Итак, в первые годы XIX века окаменелости с неизбежностью получили научную значимость, и тем более хороша сожаления неудача Уистара с определением кости динозавра. Нежданно кости стали находить везде. У американцев появлялось еще пара возможностей заявить об обнаружении динозавров, но все они были потеряны.

В 1806 году экспедиция Кларка и Льюиса прошла через формацию Хелл Крик в штате Монтана, область, где охотники за окаменелостями позднее будут практически спотыкаться о кости динозавров, а также осмотрела заключенную в породу кость, которая очевидно принадлежала старому ящеру, но не сделала из этого никаких выводов. Кости и окаменелые отпечатки следов были кроме этого найдены в равнине реки Коннектикут в Новой Англии, по окончании того, как сынишка фермера Плинус Муди отыскал древние следы на уступе гора в Саут Хэдли, штат Массачусетс.

По крайней мере, кое-какие из этих образцов сохранились до наших дней – прежде всего кости анхизавра, каковые находятся в коллекции Музея Пибоди в Йельском университете. Отысканные в 1818 году, они первенствовалиизученными и сохраненными костями динозавра, но признали их в этом качестве только в 1855 году.

В том же 1818 году погиб Каспар Уистар, действительно, нежданно взяв собственного рода бессмертие благодаря ботанику Томасу Натталлу назвавшему его именем очаровательный вьющийся кустарник.
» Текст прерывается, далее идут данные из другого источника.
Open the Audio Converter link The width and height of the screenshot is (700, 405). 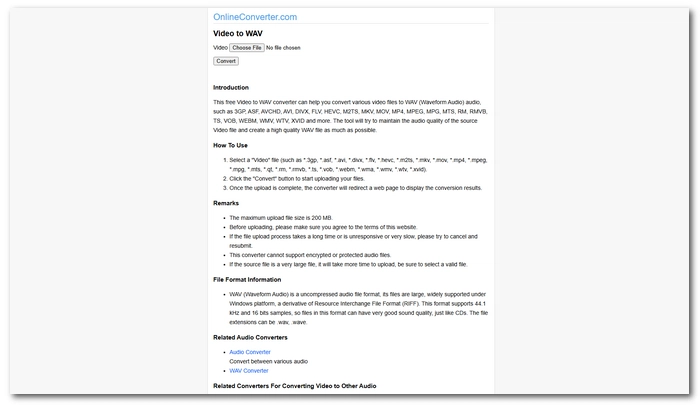250,352
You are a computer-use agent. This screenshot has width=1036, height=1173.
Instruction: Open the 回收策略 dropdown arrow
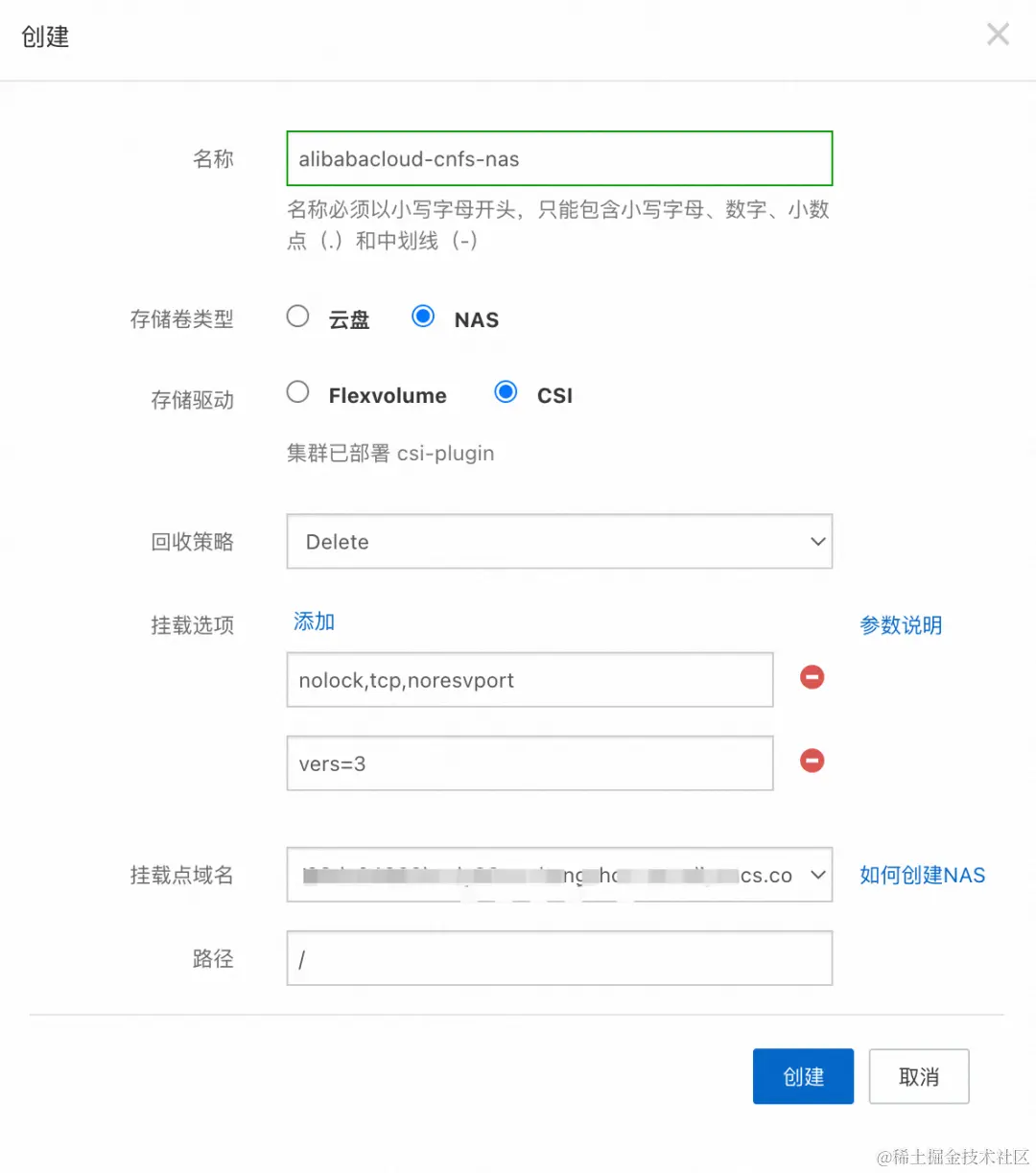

Кое-какие ботаники-пуристы до сих пор упрямо именуют его уистарией.

Но к тому времени палеонтологические события переместились в Англию. В 1812 году в местечке Лайм Реджис на побережье графства Дорсет необычная девочка по имени Мэри Эннинг – в возрасте 11, 12 либо 13 лет, в зависимости от того, где вы об этом прочтете, – отыскала вмурованное в сильно нависающую над Ла-Маншем гора необычное окаменелое морское чудовище длиной 5 с лишним метров, сейчас известное как ихтиозавр.

Это стало началом поразительного дела всей жизни. Следующие тридцать пять лет Эннинг занималась собиранием окаменелостей, каковые реализовывала приезжим. (Принято вычислять, что именно о ней говорится в известной британской скороговорке «she sell sea-shells on the sea-shore».[77]) Она кроме этого отыщет первого плезиозавра – еще одно морское чудовище – и одного из первых и лучших птеродактилей.

Не смотря на то, что ни одно из этих существ не было в узком смысле динозавром, в те времена это не имело громадного значения, потому, что никто еще не знал, что такое динозавр. Достаточно было осознавать, что в мире когда-то обитали существа, разительно отличающиеся от тех, что мы можем видеть сейчас.

Эннинг не только отличалась умением отыскивать окаменелости – не смотря на то, что в этом ей не было равных, – но она к тому же извлекала их с величайшей тщательностью и без повреждений. В случае если у вас когда-нибудь покажется возможность посетить зал древних морских рептилий в английском Музее естественной истории, я призываю вас не упускать данный шанс, потому что лишь так вы сможете по преимуществу оценить масштабы и красоту работ данной юный дамы, выполненных фактически без всякой помощи самыми несложными инструментами в поразительно тяжёлых условиях.

Один лишь плезиозавр занял десять лет терпеливых раскопок. Не имея опытной подготовки, Эннинг имела возможность со знанием дела нарисовать либо обрисовать собственные находки ученым. Но при всем ее умении серьёзные находки случались редко, и солидную часть судьбы она провела в бедности.

В истории палеонтологической науки тяжело представить себе фигуру в большей мере обделенную вниманием, чем Мэри Эннинг, но в конечном итоге был еще один человек, про которого, к громадному сожалению, возможно сообщить практически то же самое. Его кликали Гидеон Алджернон Мантелл, и был он сельским доктором в графстве Сассекс.

Долговязый худой Мантелл владел всеми вероятными недочётами – был тщеславен, эгоцентричен, самодоволен, не беспокоился о семье, но для того чтобы энтузиаста палеонтологии среди любителей еще не было. Ему кроме этого повезло с женой, преданной и внимательной.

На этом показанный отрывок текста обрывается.